The need for sustainable design, engineering and fabrication strategies for concrete construction is recognised as a key challenge in the building industry. Using principles of structural geometry and material effectiveness in design makes it possible to significantly reduce the amount of material used in a structure and its embodied emissions.

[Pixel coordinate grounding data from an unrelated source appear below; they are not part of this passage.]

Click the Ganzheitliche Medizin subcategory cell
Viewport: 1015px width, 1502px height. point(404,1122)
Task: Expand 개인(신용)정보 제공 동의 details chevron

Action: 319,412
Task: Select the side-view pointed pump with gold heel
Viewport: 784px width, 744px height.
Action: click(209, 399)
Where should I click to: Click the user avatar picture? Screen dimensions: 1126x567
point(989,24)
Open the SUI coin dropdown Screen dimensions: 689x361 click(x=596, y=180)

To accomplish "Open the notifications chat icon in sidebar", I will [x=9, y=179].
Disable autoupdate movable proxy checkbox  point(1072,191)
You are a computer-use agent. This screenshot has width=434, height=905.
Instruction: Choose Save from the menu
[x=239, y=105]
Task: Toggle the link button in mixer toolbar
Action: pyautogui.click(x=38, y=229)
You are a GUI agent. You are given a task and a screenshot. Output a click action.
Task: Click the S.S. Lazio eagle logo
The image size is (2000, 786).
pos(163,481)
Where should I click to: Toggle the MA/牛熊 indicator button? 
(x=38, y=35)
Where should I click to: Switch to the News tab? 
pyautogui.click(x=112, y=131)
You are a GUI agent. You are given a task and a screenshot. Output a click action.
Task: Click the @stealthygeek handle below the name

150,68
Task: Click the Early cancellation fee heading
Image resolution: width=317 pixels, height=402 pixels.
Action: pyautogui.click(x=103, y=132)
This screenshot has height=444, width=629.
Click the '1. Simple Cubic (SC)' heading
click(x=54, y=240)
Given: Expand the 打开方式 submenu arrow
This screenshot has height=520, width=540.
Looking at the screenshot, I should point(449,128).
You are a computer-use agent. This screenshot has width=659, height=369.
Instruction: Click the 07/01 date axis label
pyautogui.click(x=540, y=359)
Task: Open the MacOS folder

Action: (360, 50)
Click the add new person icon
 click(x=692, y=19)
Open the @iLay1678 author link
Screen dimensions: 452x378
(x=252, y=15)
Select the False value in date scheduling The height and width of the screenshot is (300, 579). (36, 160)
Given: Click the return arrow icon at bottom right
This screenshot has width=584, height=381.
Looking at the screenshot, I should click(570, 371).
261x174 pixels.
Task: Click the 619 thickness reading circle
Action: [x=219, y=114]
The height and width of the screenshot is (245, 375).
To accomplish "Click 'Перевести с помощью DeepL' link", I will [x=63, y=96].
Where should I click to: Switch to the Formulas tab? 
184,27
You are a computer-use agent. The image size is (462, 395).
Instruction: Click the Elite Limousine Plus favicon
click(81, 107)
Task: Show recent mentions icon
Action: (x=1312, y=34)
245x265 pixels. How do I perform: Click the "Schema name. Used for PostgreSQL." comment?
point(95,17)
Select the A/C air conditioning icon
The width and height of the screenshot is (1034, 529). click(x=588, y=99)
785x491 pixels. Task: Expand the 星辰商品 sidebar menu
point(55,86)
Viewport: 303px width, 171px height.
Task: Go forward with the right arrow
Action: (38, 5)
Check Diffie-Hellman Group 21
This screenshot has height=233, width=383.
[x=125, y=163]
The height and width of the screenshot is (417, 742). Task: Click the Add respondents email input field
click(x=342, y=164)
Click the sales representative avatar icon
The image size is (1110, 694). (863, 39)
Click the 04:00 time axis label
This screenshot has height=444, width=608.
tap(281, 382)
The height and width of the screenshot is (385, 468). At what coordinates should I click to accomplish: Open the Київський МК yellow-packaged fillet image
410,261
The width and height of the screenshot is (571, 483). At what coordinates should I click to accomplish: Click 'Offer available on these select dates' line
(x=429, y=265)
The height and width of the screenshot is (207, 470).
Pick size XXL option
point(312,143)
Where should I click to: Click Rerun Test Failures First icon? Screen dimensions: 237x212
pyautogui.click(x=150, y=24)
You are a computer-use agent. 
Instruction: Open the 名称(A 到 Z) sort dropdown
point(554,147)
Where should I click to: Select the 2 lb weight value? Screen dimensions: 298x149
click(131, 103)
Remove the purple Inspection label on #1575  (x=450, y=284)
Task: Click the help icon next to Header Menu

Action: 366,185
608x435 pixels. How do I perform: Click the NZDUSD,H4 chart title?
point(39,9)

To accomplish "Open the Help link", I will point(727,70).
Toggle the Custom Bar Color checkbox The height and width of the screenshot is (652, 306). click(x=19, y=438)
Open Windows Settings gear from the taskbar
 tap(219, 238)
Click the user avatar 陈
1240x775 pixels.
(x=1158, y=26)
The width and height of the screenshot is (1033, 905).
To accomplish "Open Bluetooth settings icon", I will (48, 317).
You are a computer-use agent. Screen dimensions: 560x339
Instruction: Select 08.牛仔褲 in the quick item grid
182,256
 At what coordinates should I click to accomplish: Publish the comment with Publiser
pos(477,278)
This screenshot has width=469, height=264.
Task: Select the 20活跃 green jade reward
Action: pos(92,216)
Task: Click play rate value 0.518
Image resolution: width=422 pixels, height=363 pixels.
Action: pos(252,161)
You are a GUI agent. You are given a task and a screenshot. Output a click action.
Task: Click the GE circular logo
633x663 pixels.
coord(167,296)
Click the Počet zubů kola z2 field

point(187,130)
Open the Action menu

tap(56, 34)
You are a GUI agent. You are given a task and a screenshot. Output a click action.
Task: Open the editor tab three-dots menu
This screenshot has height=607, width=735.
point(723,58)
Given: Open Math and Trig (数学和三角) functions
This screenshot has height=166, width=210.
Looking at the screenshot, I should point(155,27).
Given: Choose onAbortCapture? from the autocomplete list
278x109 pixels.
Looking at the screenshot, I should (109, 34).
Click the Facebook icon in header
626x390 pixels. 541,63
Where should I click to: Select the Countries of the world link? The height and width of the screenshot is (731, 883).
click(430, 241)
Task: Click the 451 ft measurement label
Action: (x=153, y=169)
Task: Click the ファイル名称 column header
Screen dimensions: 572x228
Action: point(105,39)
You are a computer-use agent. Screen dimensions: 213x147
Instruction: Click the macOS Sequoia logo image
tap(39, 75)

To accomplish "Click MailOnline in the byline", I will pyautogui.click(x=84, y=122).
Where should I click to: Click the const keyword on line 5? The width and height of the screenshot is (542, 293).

This project presents the design, engineering and digital fabrication strategies for a circular pedestrian bridge to be built as part of “De Groene Boog” development of the A16 highway north of Rotterdam, The Netherlands. The bridge is designed as a lightweight funicular concrete shell based on the principle of a three-hinge arch extrapolated to 3D geometry. In its realisation, it demonstrates a model of circular construction using novel material developments (such as recycled concrete) and an efficient flexible formwork system. A hybrid spline-supported 3D-knitted textile made of recycled and natural fibres that is easy and fast to assemble will be the formwork to cast the complex structural geometry needing minimal scaffolding. An in-house developed computational pipeline, based on the open-source COMPAS framework, enables the efficient design, collaborative exchange and streamlined fabrication of the bridge.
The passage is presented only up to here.